Inside the container: (-tls-skip-verify is used to ignore TLS verification)

root@cb1547cd5f46:/# export VAULT_ADDR='https://vault-passkeys.com:8200'
root@cb1547cd5f46:/# export VAULT_TOKEN=hvs.vcNVy3sKtvny0hlsvm73Coy6
root@cb1547cd5f46:/# SHA256=$(sha256sum /plugins/passkey | cut -d ' ' -f1)
root@cb1547cd5f46:/# vault/vault plugin register -tls-skip-verify -sha256=$SHA256 auth passkey
Success! Registered plugin: passkey

Now the UI can be used to mount the plugin. After mounting the accessor ID needs to be retrieved to create a policy.

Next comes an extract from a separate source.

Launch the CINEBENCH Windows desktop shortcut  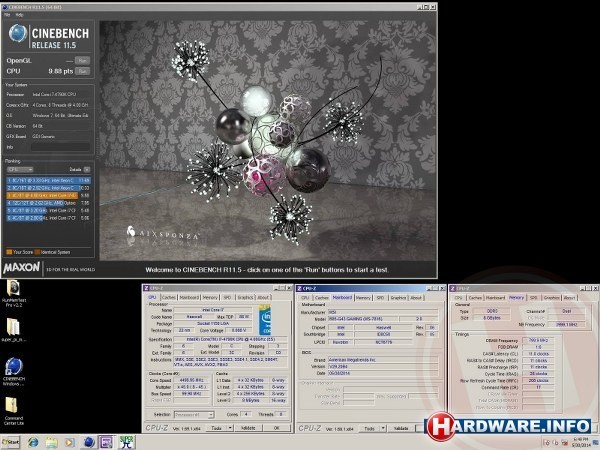coord(15,370)
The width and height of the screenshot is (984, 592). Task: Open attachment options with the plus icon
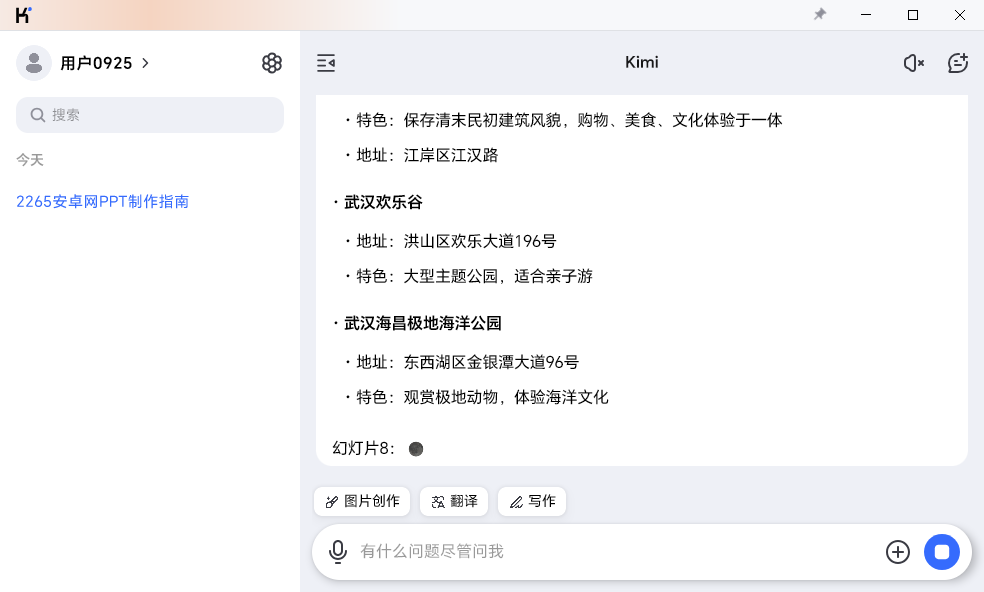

The example policy in this repository needs to be adjusted with the correct accessor ID and mount path. After creating the policy, the relying party has to be set up to the correct values (RP ID: domain without scheme, Origin: FQDN with scheme) For example RPID: localhost, origin: https://localhost:8200

Now a user can be created and the invite link can be used to register.

Example Policy:

        #allow passkey users to read their own account
        path "auth/<MOUNTPATH>/users/{{identity.entity.aliases.<ACCESSOR_ID>.name}}" {
          capabilities = [ "read" ]
        }
        
        #allow passkey users to rename and delete their credentials
        path "auth/<MOUNTPATH>/users/ {{identity.entity.aliases.<ACCESSOR_ID>.name}}/credentials" {
          capabilities = [ "update" ]
        }
        
        #allow passkey users to rename and delete their credentials
        path "auth/<MOUNTPATH>/users/ {{identity.entity.aliases.<ACCESSOR_ID>.name}}/credentials/*" {
          capabilities = [ "update", "delete" ]
        }
        
        #allow the creation of a new passkey account at mount starting with passkey - important for users coming from a different auth method
        path "auth/<MOUNTPATH>/create" {
          capabilities = [ "update" ]
        }